__作業指示 1__
課題文によると、人口戦略会議の提言は2100年にどれだけの人口の国家を目標としているか。
__作業指示 2__
課題文の「2100年に「人口8000万」から「立の深刻化を招くとみている。」までを、両端を含めて一字も変えずに返せ。

__課題文__
================================

2100年、人口8000万人目標に 有識者提言「戦略本部設置を」

2024年0124 福祉新聞編集部
9日、岸田総理(右から2人目)は人口戦略会議による提言書を受け取った(首相官邸ウェブサイトより)

民間の有識者らでつくる「人口戦略会議」(議長=三村明夫・前日本商工会議所会頭)は9日、人口減少を踏まえた提言「人口ビジョン2100」を公表した。

 

2100年に「人口8000万人国家」の実現を目標とした。若者支援や人口戦略を扱う司令塔として「人口戦略推進本部(仮称)」を内閣に設け、国家ビジョンを描くよう求めている。

 

2100年に6300万人に半減するとの国立社会保障・人口問題研究所の推計を基に、現状のままでは社会の縮小や、世代・地域間の対立の深刻化を招くとみている。

================================

__提供データ__
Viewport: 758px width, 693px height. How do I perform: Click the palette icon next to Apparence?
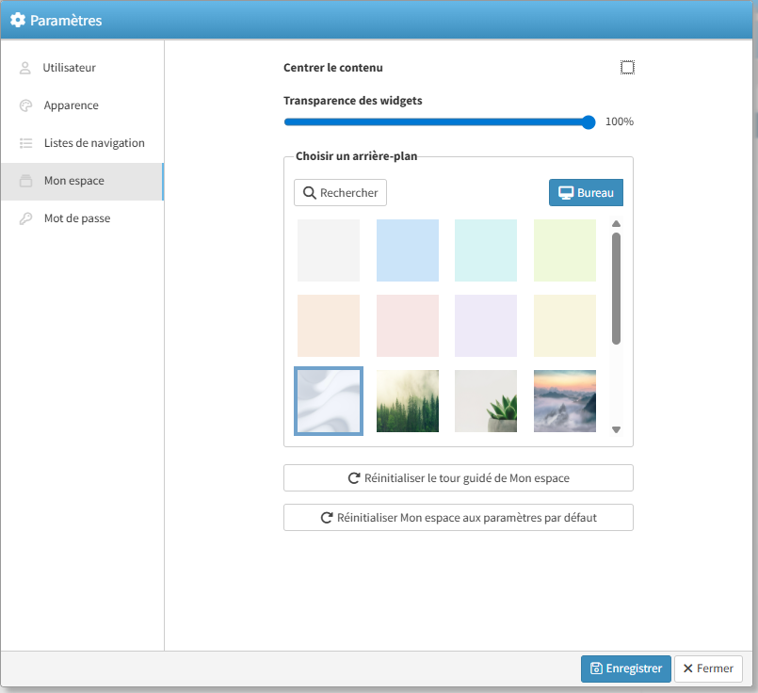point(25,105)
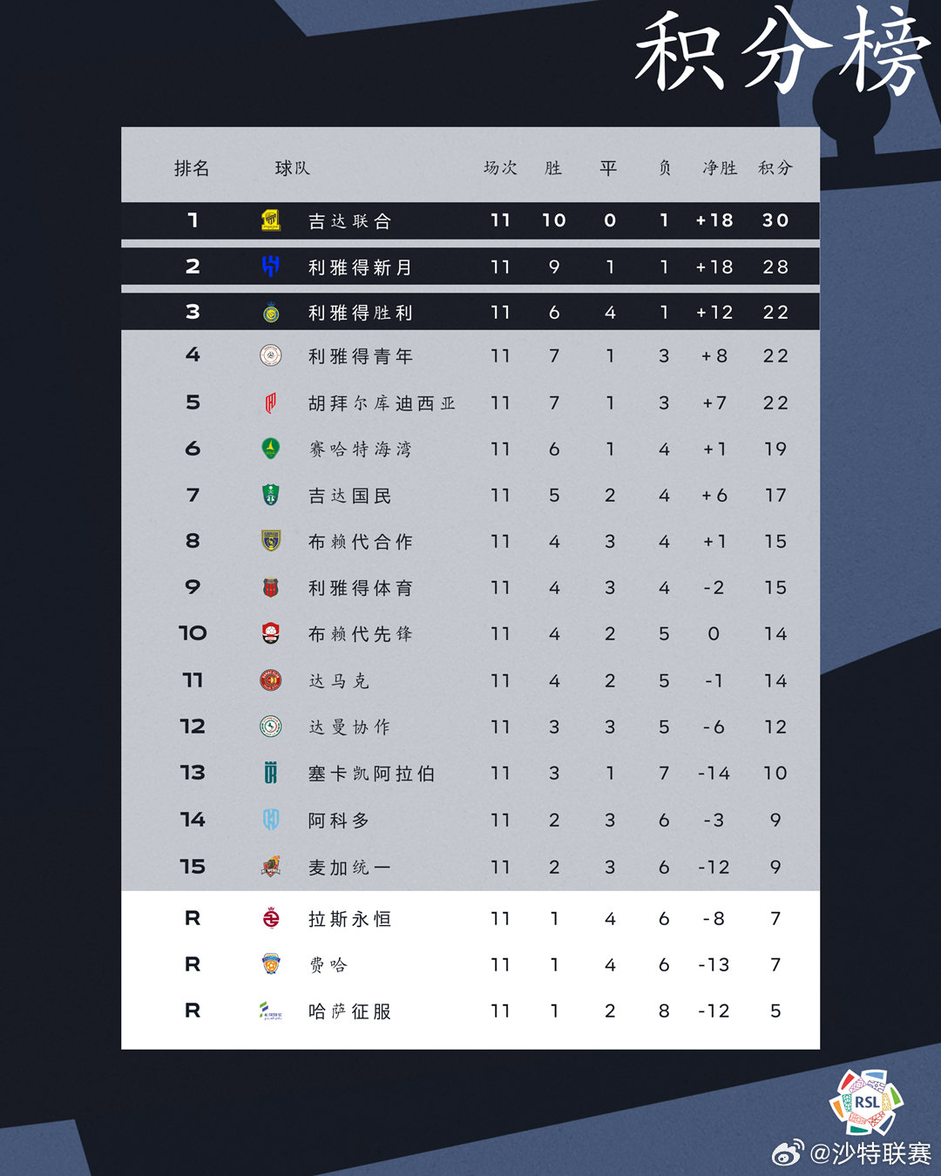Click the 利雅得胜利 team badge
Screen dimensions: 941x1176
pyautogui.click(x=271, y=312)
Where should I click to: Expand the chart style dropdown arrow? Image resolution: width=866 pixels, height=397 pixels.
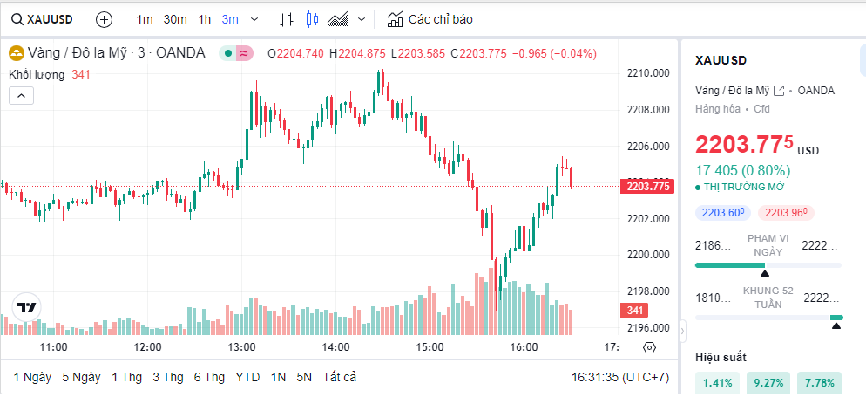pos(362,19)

================================

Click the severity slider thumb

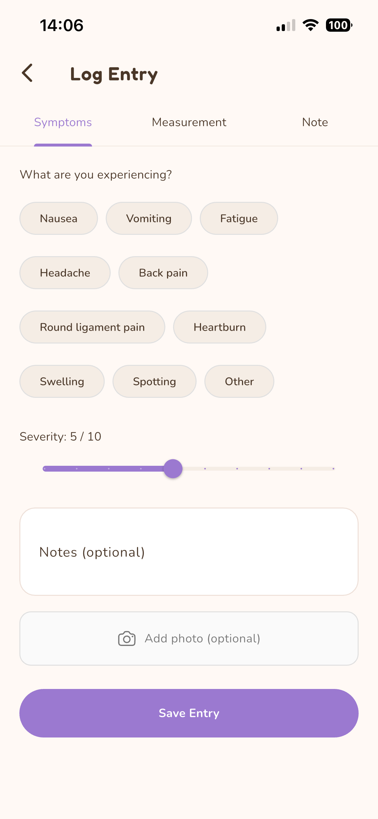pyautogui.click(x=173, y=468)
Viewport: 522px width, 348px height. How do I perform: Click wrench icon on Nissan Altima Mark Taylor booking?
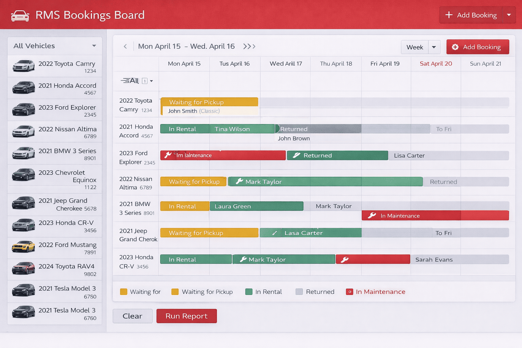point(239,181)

================================

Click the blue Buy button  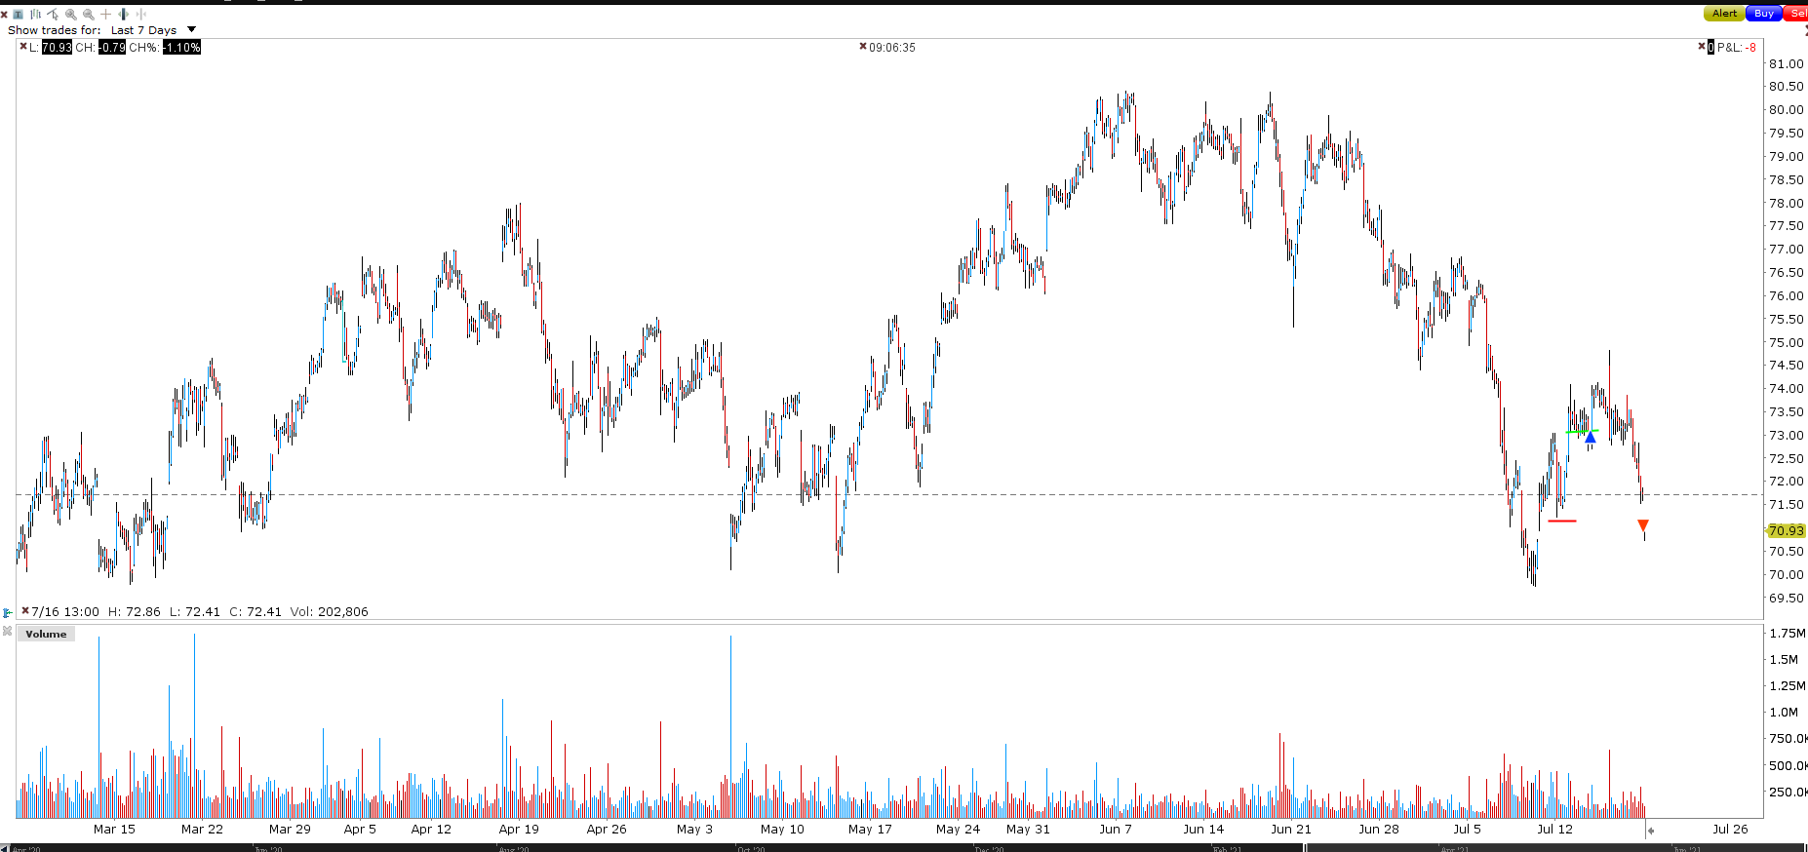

================================

__解答 1__
人口8000万人

__解答 2__
2100年に「人口8000万人国家」の実現を目標とした。若者支援や人口戦略を扱う司令塔として「人口戦略推進本部(仮称)」を内閣に設け、国家ビジョンを描くよう求めている。

 

2100年に6300万人に半減するとの国立社会保障・人口問題研究所の推計を基に、現状のままでは社会の縮小や、世代・地域間の対立の深刻化を招くとみている。